(Text under study)
━━━━━━━━
Poland set to remove tax block for clinical trials

One of the obstacles to the development of Poland’s clinical research market is due to be removed next month, according to local consultancy firm Polish Market Research.

PMR notes that the amendment to Poland's tax code, effective from December 1, will amend the list of "expert services" compiled under Article 27 of the country’s Goods and Services Tax Act and make clinical research taxable in the client's country, rather than Poland.

That should make operating the country less of a headache for contract research organisations (CROs) and pharmaceutical developers alike, as VAT would not be imposed on foreign companies, and CROs located in Poland could claim a refund.The situation in Poland has been confusing for contractors, with four separate categories under which CROs operate, some of which are Goods and Services Tax-exempt – attracting a value-added tax rate of 22 per cent - and some which are not. Complicating matters still further, individual tax inspectors have extensive freedom to interpret how a case should be categorised.

Despite the tax break, however, the lengthy and complicated procedure of trial registration with Poland’s CEBK (Central Register of Clinical Trials) remains the key barrier to the development of the clinical research market.

In 2007 the Polish clinical trial market- defined as Phase I-IV clinical trials and bioequivalence tests, totalled nearly PLN 630m (€167m), a rise of 10 per cent on 2006. PMR research published back in July suggested that the size of the market could increase to PLN 800m (€212m) in 2010, but said at the time this would only be possible “if the Health Ministry manages to implement less formalised requirements for submission of clinical trial applications before the end of 2009.”

Polish drug sector on the up?

Meanwhile, a new report from Research and Markets indicates that the Polish drug market as a whole will show “modest growth” out to 2012 as the government keeps tight control of the pharmaceutical budget.

To date Poland has kept its drugs bill down by restricting the number of new innovative medicines that receive reimbursement, relying instead on older generic drugs for many therapeutic categories.

That could change, the report suggests, as “favourable economic conditions are set to fuel increased healthcare spending over the next few years, which should hopefully transcend into slightly more liberal policies on innovative medicines.

An increasing number of private hospitals - estimated to be around 150 at present -should also drive expansion of the drug market over the next five years, it said.
━━━━━━━━
(Records shown)
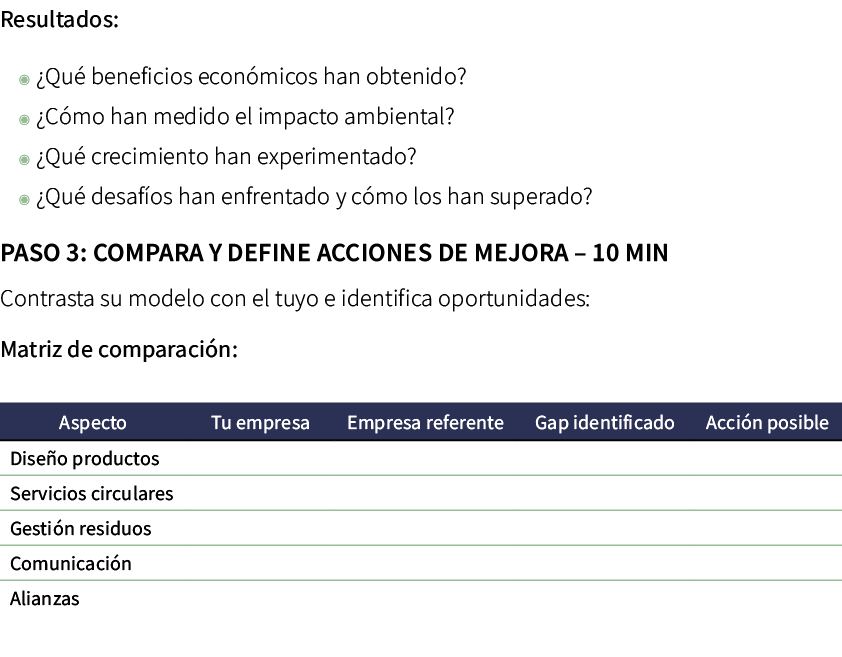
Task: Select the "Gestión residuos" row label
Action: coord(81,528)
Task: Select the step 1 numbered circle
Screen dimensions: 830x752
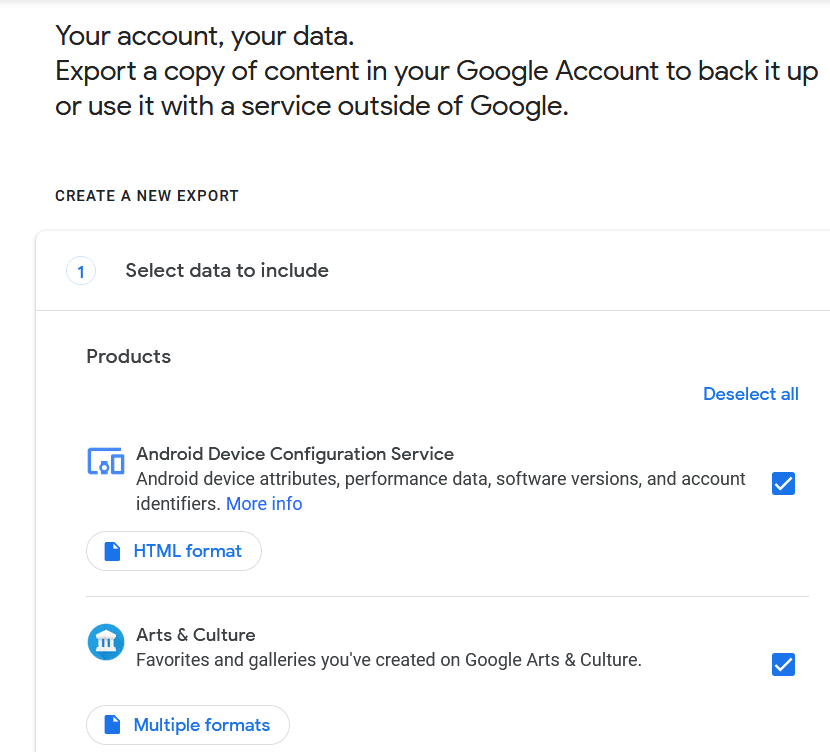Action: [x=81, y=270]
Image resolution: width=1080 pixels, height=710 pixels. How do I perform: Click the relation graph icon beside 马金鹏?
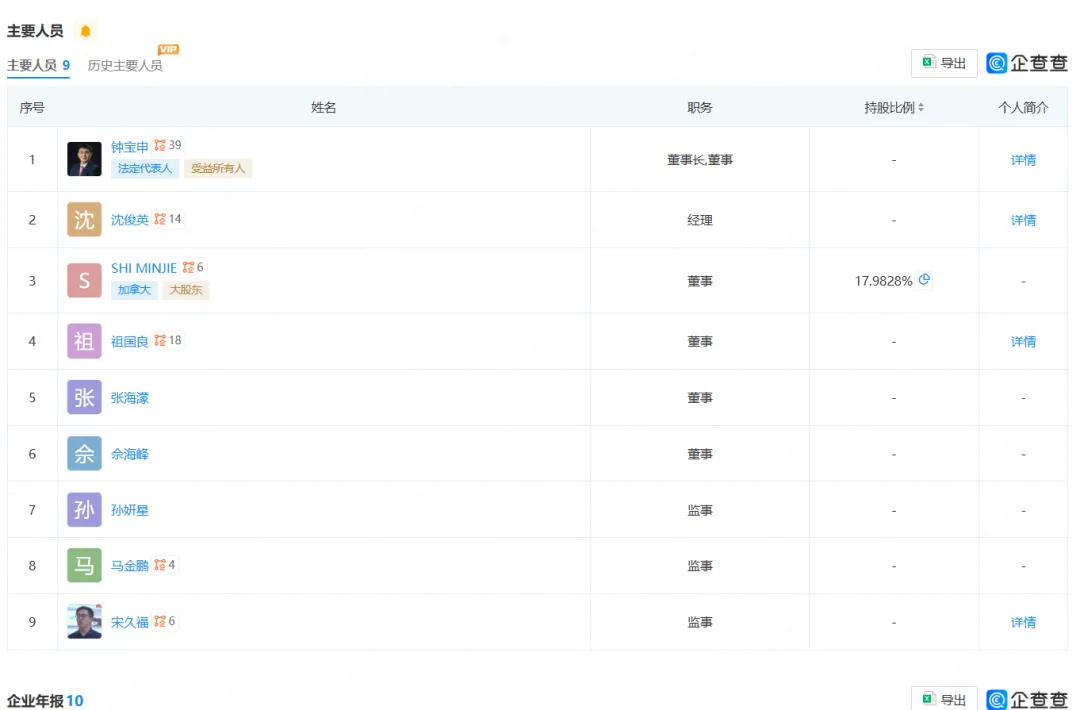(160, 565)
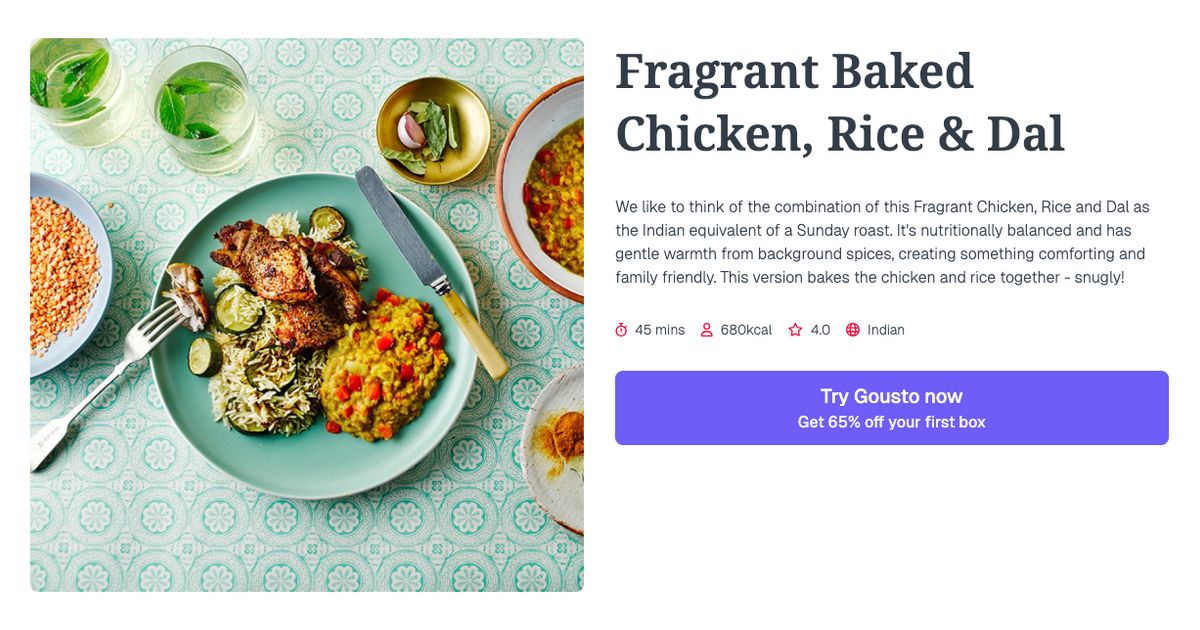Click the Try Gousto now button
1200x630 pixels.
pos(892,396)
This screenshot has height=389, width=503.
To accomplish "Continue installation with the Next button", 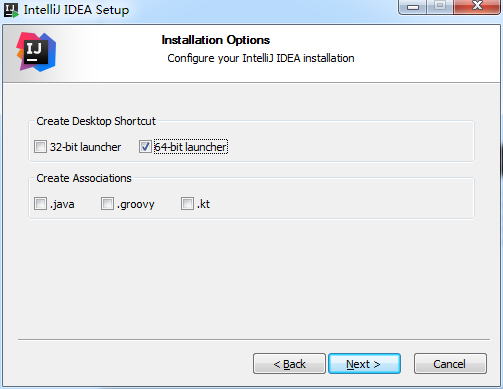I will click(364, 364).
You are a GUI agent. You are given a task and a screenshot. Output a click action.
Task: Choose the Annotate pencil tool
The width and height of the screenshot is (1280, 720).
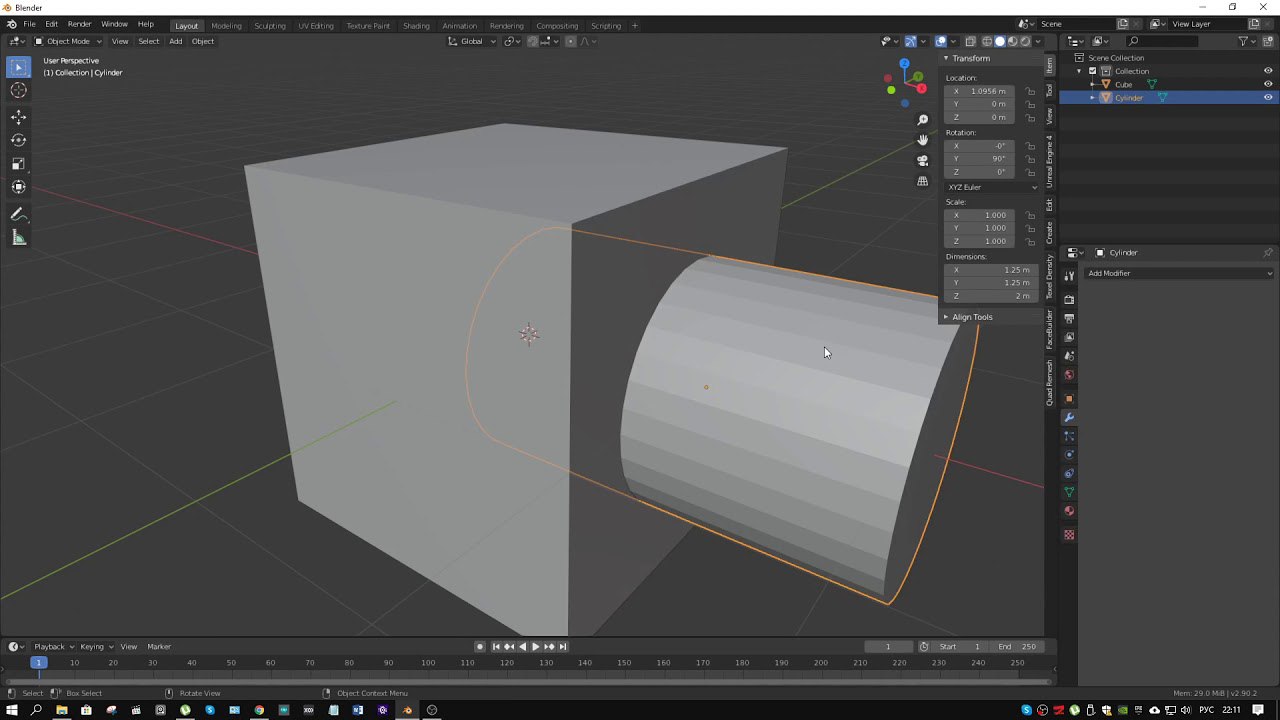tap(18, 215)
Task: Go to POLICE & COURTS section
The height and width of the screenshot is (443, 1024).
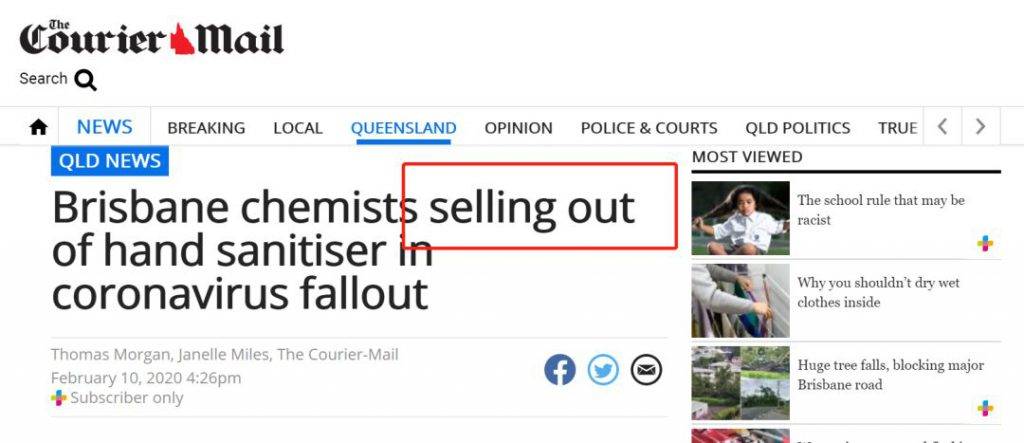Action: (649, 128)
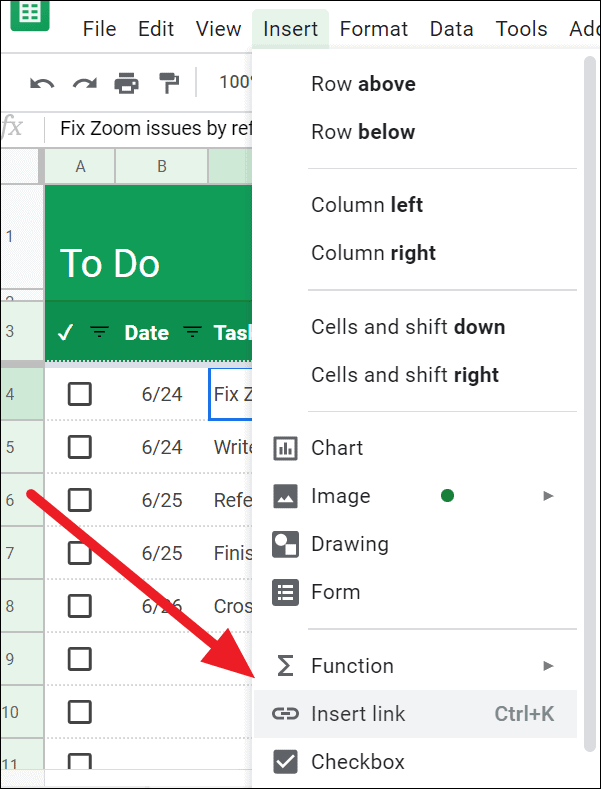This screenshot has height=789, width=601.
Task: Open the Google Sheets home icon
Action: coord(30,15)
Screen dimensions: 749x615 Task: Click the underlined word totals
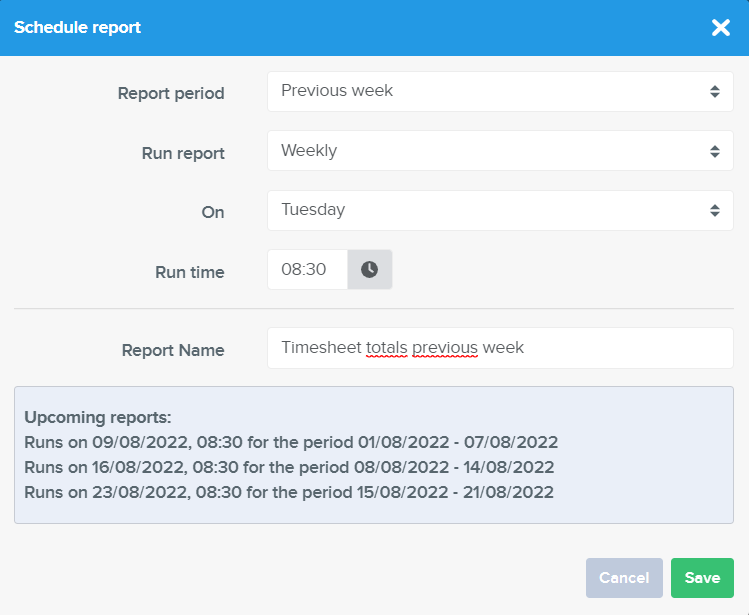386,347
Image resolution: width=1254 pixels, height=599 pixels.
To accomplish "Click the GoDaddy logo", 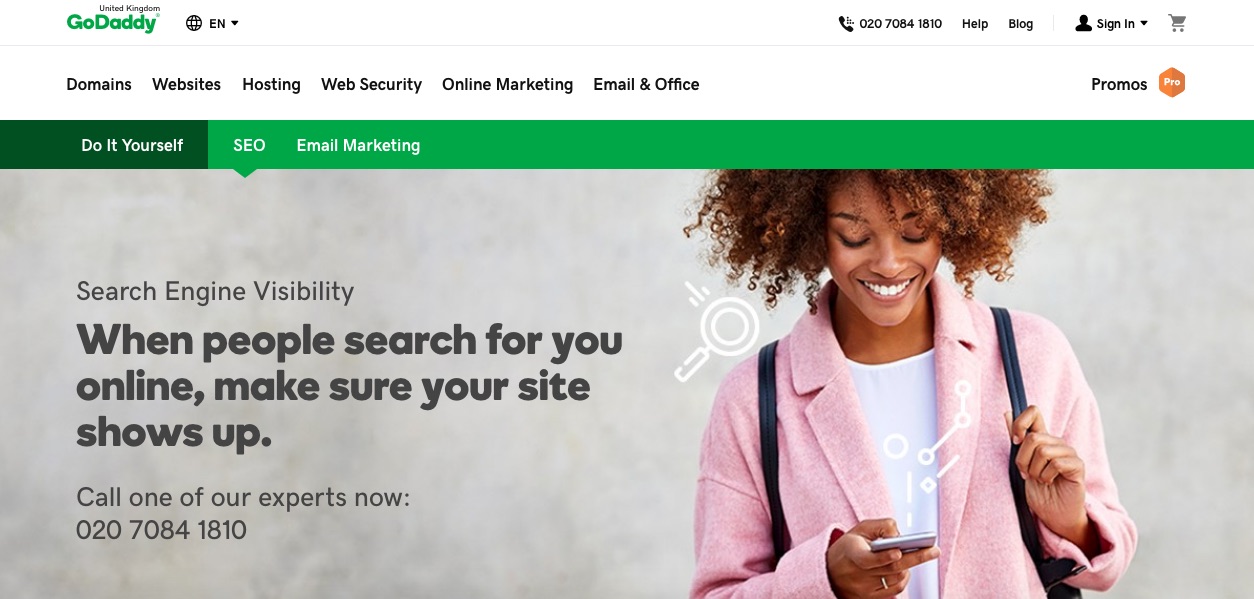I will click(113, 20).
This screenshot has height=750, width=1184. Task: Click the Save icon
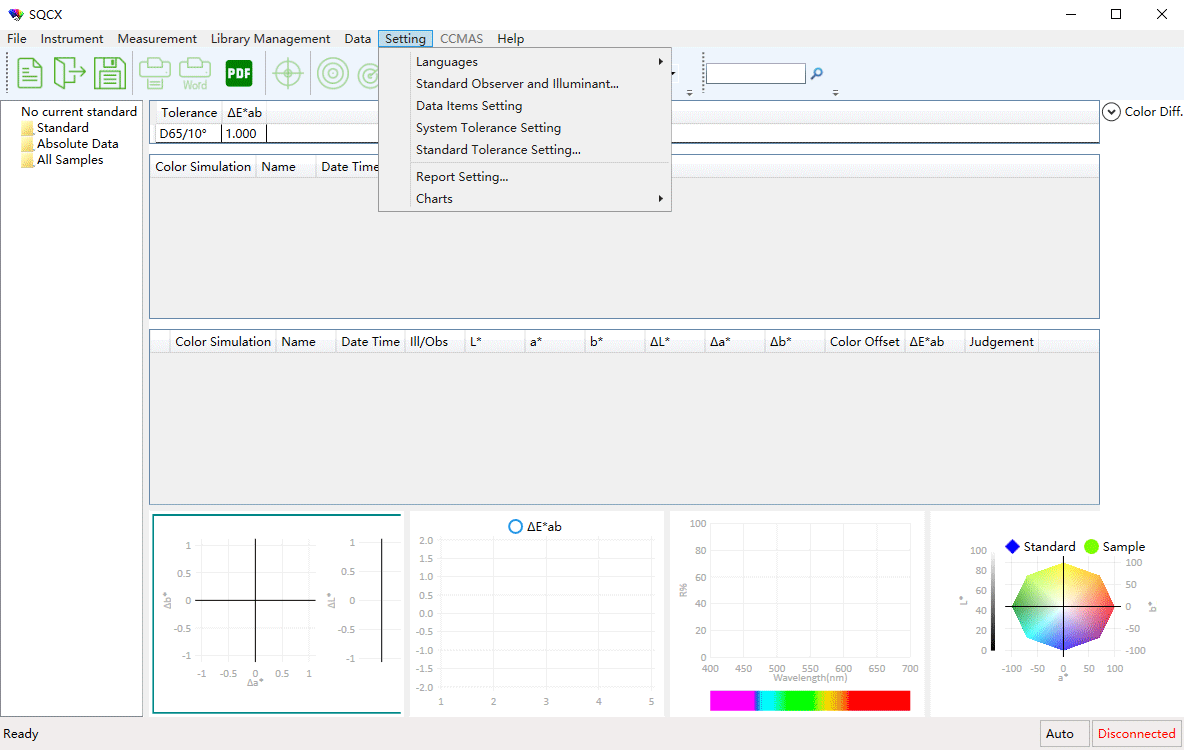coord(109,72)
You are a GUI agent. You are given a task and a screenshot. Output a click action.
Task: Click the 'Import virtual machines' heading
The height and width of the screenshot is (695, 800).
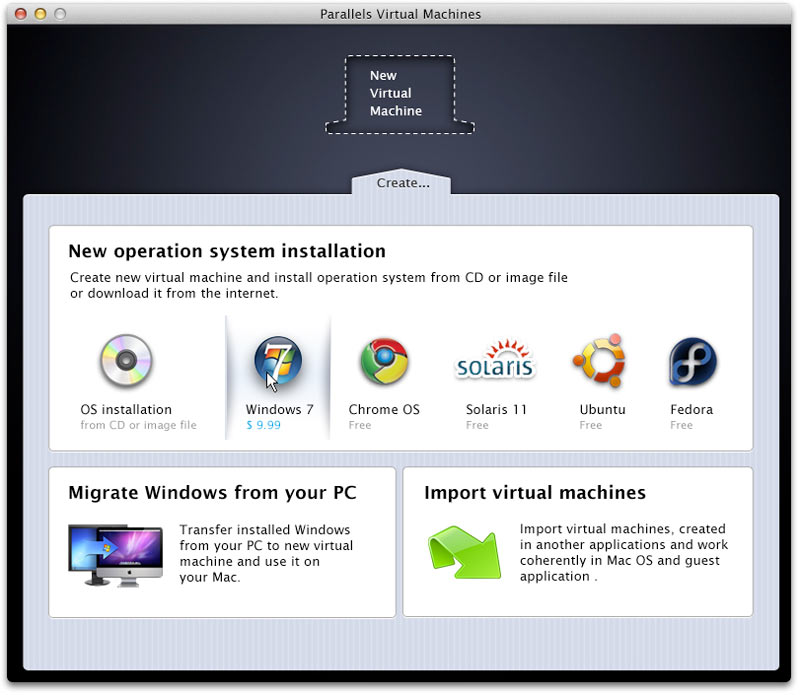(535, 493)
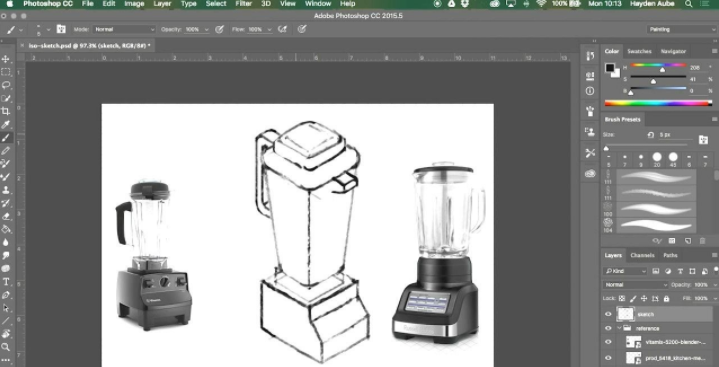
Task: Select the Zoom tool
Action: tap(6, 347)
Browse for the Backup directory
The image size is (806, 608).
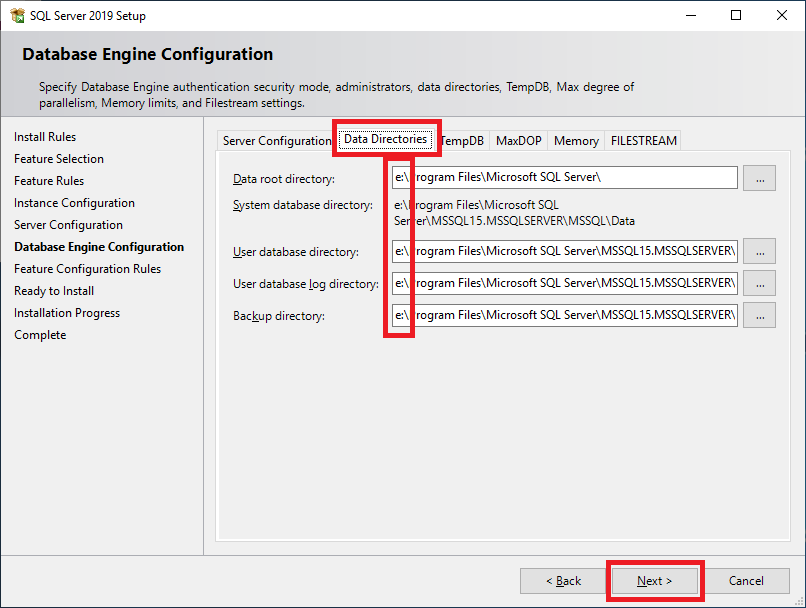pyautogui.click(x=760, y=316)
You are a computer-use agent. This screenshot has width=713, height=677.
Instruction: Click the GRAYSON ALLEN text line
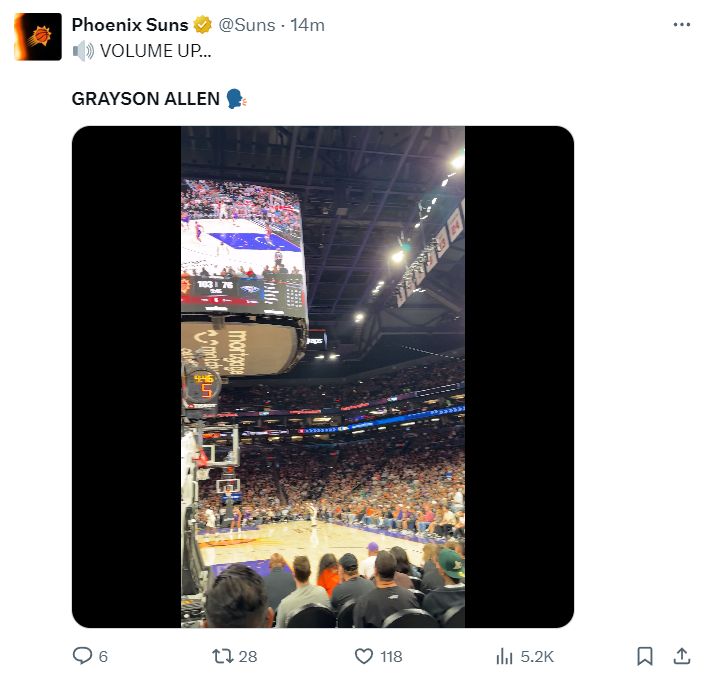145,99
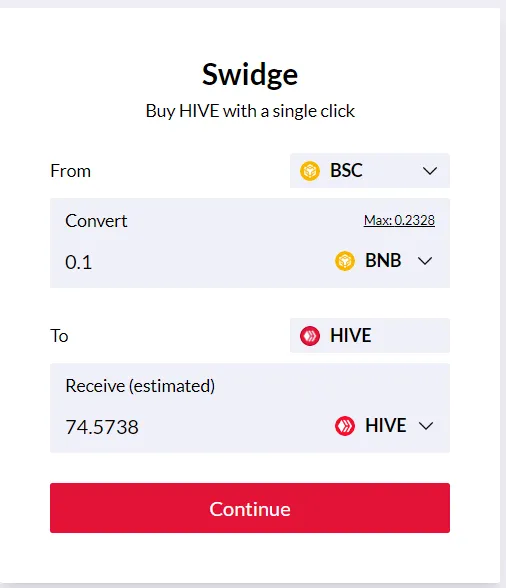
━━━━━━━━
(Exercise aim)
Print the full article on Poland's clinical trial tax change again, word for word, with nothing added or left out.

(Completed task)
Poland set to remove tax block for clinical trials

One of the obstacles to the development of Poland’s clinical research market is due to be removed next month, according to local consultancy firm Polish Market Research.

PMR notes that the amendment to Poland's tax code, effective from December 1, will amend the list of "expert services" compiled under Article 27 of the country’s Goods and Services Tax Act and make clinical research taxable in the client's country, rather than Poland.

That should make operating the country less of a headache for contract research organisations (CROs) and pharmaceutical developers alike, as VAT would not be imposed on foreign companies, and CROs located in Poland could claim a refund.The situation in Poland has been confusing for contractors, with four separate categories under which CROs operate, some of which are Goods and Services Tax-exempt – attracting a value-added tax rate of 22 per cent - and some which are not. Complicating matters still further, individual tax inspectors have extensive freedom to interpret how a case should be categorised.

Despite the tax break, however, the lengthy and complicated procedure of trial registration with Poland’s CEBK (Central Register of Clinical Trials) remains the key barrier to the development of the clinical research market.

In 2007 the Polish clinical trial market- defined as Phase I-IV clinical trials and bioequivalence tests, totalled nearly PLN 630m (€167m), a rise of 10 per cent on 2006. PMR research published back in July suggested that the size of the market could increase to PLN 800m (€212m) in 2010, but said at the time this would only be possible “if the Health Ministry manages to implement less formalised requirements for submission of clinical trial applications before the end of 2009.”

Polish drug sector on the up?

Meanwhile, a new report from Research and Markets indicates that the Polish drug market as a whole will show “modest growth” out to 2012 as the government keeps tight control of the pharmaceutical budget.

To date Poland has kept its drugs bill down by restricting the number of new innovative medicines that receive reimbursement, relying instead on older generic drugs for many therapeutic categories.

That could change, the report suggests, as “favourable economic conditions are set to fuel increased healthcare spending over the next few years, which should hopefully transcend into slightly more liberal policies on innovative medicines.

An increasing number of private hospitals - estimated to be around 150 at present -should also drive expansion of the drug market over the next five years, it said.